The association between dyslipidemia and the development of DKD was investigated in several studies, and many epidemiological studies demonstrated an association between diabetic dyslipidemia and DKD [28]. Post-hoc analysis of large interventional studies of high-risk patients with diabetes [29, 30] revealed that high triglyceride and low HDL concentrations were associated with DKD. The ADVANCE study demonstrated that lower baseline HDL levels were a significant and independent predictor of DKD. In contrast, no association was found with the risk of diabetic retinopathy, suggesting that differences may exist in the pathophysiology of these microvascular complications [29]. The FELD study showed that the hypotriglyceridemic drug fenofibrate slowed the decline of renal function and reduced the degree of albuminuria in patients with DM type 2 [30]. Our study also showed that low HDL cholesterol levels and high triglyceride levels were associated with DKD.
There were several limitations to this study. First, the retrospective and the cross-sectional study design introduced recall bias and precluded temporal evaluation of risk factors and outcomes of interest. Therefore, a cause-effect relationship cannot be concluded. However, the data obtained by personal interviews and referring to medical charts minimized the recall bias and improved the data quality.

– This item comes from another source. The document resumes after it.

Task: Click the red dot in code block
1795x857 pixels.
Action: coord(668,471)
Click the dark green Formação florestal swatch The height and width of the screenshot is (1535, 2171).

Second, our study was performed in a tertiary medical center and might not reflect the status-quo of diabetes in Jordan. Nevertheless, this tertiary center provides service to a wide range of patients with different socio-economic backgrounds all over Jordan. Additionally, given the Jordanian population’s unique composition, our findings can be generalized to the middle East. Third, this study had a small sample size for a common disease and did not examine the onset and the course of DKD in the population as the baseline readings of albuminuria and renal function at the time of diagnosis were not available.